The discovery that I was not, after all, sloshing around in potentially-disease-ridden-sewage-water, and would instead have to do a “sponja gedolah” (if you don’t know what that is, ask one of your friends or relatives who lives in Israel) before we’ve even hit Purim, filled me with such a sense of relief and joy, that it is hard for me to accurately describe it.

Over the course of the next hour, as I squeegeed the copious amounts of water out of our apartment and into our yard together with my wife and daughter, I was literally singing. Not figuratively. Literally! And the movements of the squeegeeing the water out served as my dance.

Don’t ask me why, but the first song that spontaneously erupted from my lips was, “Iiiii’ve been working on the raaaiiiil-road aaaaalll my live-long daaaaays….” (Correct, I don’t even know the words!). Oh how sweet it was to be working on that flooded railroad until 2am!!! My attitude caught on and the three of us were laughing and joking throughout the ordeal. Suddenly, I realized that we were being so loud that we might wake up the neighbors! (Don’t ask me how it is that none of our other children woke up.
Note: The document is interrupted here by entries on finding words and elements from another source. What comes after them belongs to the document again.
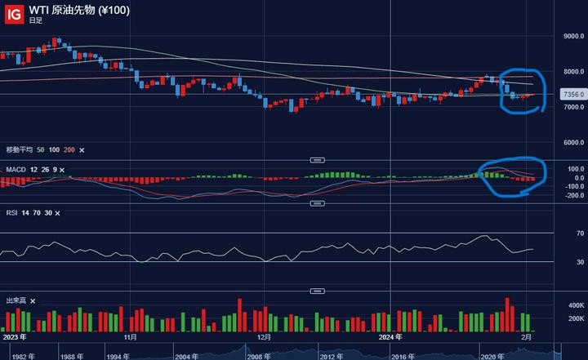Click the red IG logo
click(x=12, y=12)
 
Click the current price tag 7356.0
click(x=572, y=95)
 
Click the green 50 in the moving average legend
click(x=40, y=150)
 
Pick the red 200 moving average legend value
click(x=69, y=150)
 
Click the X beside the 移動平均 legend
click(x=82, y=150)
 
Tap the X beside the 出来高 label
click(x=33, y=300)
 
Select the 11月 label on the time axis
click(x=130, y=336)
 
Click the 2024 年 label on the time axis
click(x=391, y=336)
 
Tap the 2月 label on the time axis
click(x=527, y=336)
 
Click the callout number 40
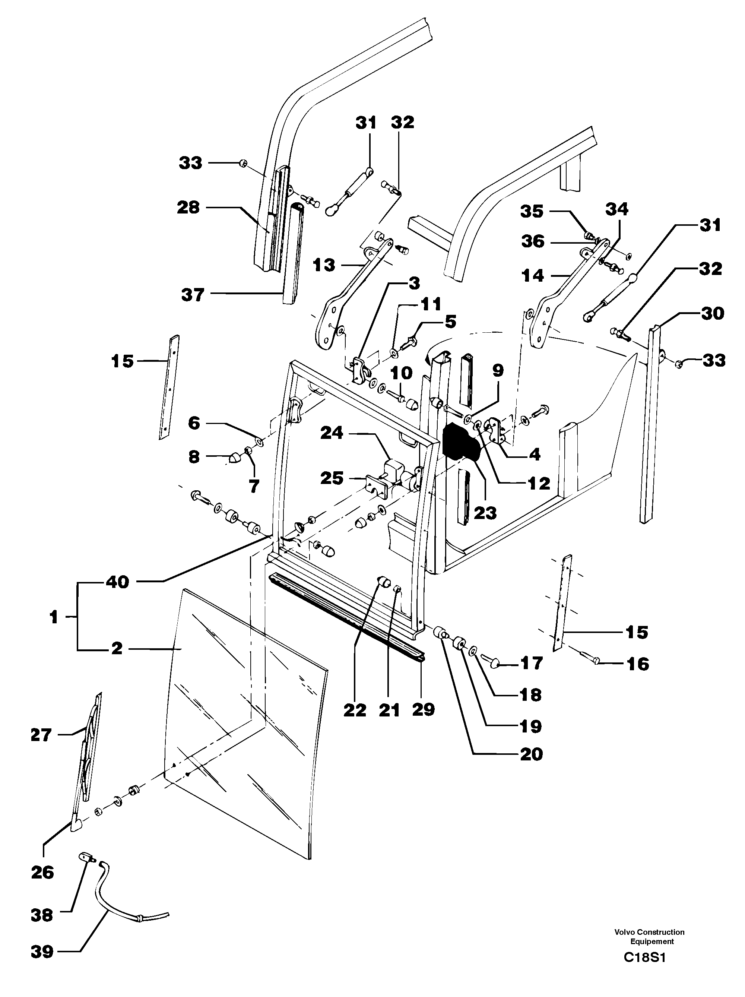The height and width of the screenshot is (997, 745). point(118,582)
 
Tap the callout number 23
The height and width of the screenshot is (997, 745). point(485,513)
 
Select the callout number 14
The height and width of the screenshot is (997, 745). point(533,275)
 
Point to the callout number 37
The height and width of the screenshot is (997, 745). point(193,295)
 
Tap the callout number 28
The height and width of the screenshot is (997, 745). point(188,208)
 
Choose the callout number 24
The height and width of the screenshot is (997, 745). point(332,433)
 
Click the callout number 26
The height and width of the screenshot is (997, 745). point(42,873)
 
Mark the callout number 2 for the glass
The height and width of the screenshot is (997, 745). point(116,649)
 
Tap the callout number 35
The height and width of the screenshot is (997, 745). point(532,211)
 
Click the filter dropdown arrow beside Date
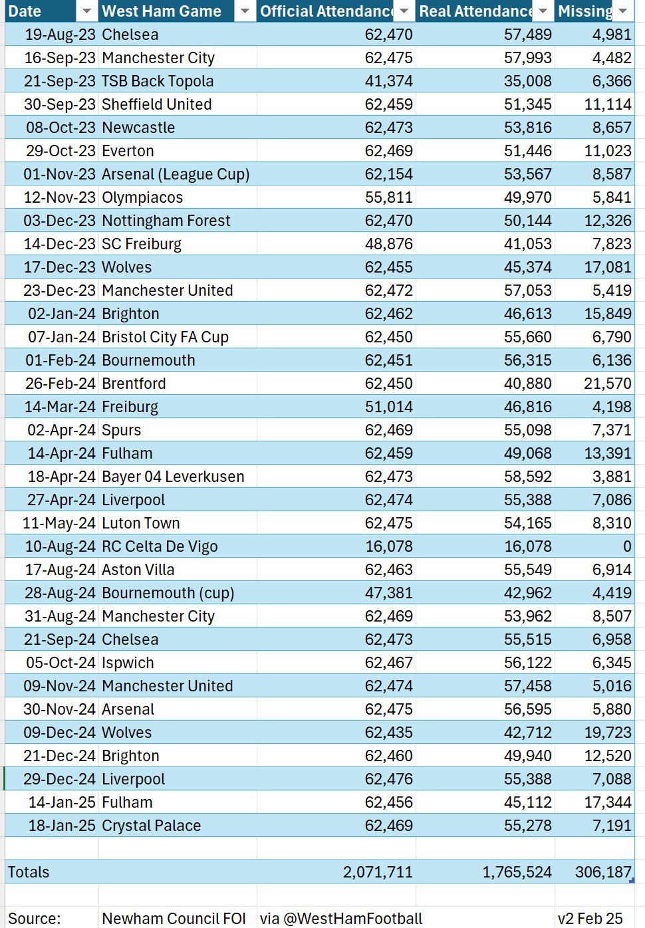click(x=86, y=11)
I have no idea. It must have simply been Hashem’s chessed…).

At some point, a striking thought hit me. Had I known from the beginning that our house was flooding from a burst water-in pipe, I would have been miserable. Terribly resenting having to rip myself out of my bed to deal with such a disaster at 1am…

But, having expected the worst and then realizing that it was SOOOOO much less of a problem than I had thought, I was induced into a completely, entirely, utterly different frame of mind. It was literally a v’nahafoch hu from “crying and eulogies” to “rejoicing and happiness”. I found myself thunderstruck by the experience of how profoundly perspective can impact happiness or lack thereof, and I am still processing this experience as I write this piece. Simply amazing what a midnight flood can give you, isn’t it?